We have that Eq. (13) has the following analytic solution (Butkovskiy 1982)

$$\begin{aligned} u_d(x,y)&=\displaystyle \int _0^a\int _0^a d~j(\xi ,\eta ){\text {GR}}(x,y,\xi ,\eta ){\text {d}}\eta ~{\text {d}}\xi \\ &\quad+\displaystyle \int _0^a~k(\eta )\partial _\xi \left( {\text {GR}}(x,y,0,\eta )-{\text {GR}}(x,y,a,\eta )\right) {\text {d}}\eta \\ &\quad\displaystyle \int _0^a~k(\xi )\partial _\eta \left( {\text {GR}}(x,y,\xi ,0)-{\text {GR}}(x,y,\xi ,a)\right) {\text {d}}\xi , \end{aligned}$$
(14)

where GR is the Green function

$${\text {GR}}(x,y,\xi ,\eta )=2/a\sum _{n=1}^{\infty }(\sin (p_nx)\sin (p_n\xi ))/(p_n\sinh (p_na))H_n(y,\eta ),$$

\(p_n=\pi n/a\), and \(H_n\) is the function

$$\begin{aligned} H_n(y,\eta )= \left\{ \begin{array}{lcl} \sin h(p_n\eta )\sin h(p_n(a-y))&\quad \text{ for } &a\ge y>\eta \ge 0,\\ \sin h(p_n\eta )\sin h(p_n(a-\eta ))&{}\quad \text{ for } &a\ge \eta >y\ge 0. \end{array} \right. \end{aligned}$$
(15)

The solution of Eq. (13) is infinitely smooth (analytic in the sense of complex variables (Rudin 1987). Because the domain is compact (a square of length a), the solution with respect to x (or y) is uniformly continuous.

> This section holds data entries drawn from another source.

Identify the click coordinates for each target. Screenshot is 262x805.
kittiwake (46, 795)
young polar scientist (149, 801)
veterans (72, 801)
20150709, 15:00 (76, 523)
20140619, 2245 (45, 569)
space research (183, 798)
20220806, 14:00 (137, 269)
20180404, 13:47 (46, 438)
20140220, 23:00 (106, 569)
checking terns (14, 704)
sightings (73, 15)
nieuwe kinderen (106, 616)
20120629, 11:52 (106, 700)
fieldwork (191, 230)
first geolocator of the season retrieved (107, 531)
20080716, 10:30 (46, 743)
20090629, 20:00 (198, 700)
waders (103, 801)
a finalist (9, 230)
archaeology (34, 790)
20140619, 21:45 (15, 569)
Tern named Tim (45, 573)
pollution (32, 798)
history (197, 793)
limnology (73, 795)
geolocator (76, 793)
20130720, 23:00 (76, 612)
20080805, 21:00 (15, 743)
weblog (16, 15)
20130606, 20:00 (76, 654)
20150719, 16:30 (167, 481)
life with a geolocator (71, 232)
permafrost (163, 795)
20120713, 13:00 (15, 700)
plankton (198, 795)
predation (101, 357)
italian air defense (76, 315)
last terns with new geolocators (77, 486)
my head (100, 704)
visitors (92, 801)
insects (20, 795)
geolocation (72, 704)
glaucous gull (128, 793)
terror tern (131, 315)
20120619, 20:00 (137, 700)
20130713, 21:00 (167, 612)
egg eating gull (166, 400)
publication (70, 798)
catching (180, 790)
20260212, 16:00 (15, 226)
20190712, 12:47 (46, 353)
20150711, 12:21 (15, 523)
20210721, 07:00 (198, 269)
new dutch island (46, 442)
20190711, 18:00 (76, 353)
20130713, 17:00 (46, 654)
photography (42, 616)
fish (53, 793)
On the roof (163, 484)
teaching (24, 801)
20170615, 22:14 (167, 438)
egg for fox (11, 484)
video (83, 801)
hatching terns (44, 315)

Consider the PDE of Eq. (13) with the fuzzy number D of Fig. 3 as a parameter instead of the real-valued parameter d. The algorithm of Sect. 3 produces, keeping y fixed, the granular approximation shown in Fig. 8. The granular approximation for different values of y is shown in Fig. 9.

Fig. 8
figure 8

Granular approximation of the Poisson equation solution with fuzzy parameter D. y is fixed

Fig. 9
figure 9

Granular approximation of the solution of the Poisson equation with fuzzy parameter D. The yellow points are the values of the function \(G(x,d^p)\) for different values of y.

5 Conclusion

A novel algorithm to derive granular approximation of the solutions of partial differential equations with fuzzy numbers as parameters has been developed. The granular approximation is built in the form of a fuzzy graph. The fuzzy graph is a collection of fuzzy if-then rules constructed from a granulation of the domain of the variables, and from the extension principle on the fuzzy parameter. The algorithm is also applicable when the partial differential equations have local uniformly continuous solutions only. Illustrative examples have been offered using the fuzzy parameter counterparts of a heat, wave, and Poisson partial differential equations. The task of developing granular solutions for granular differential equations still remains a challenge to be addressed in the future.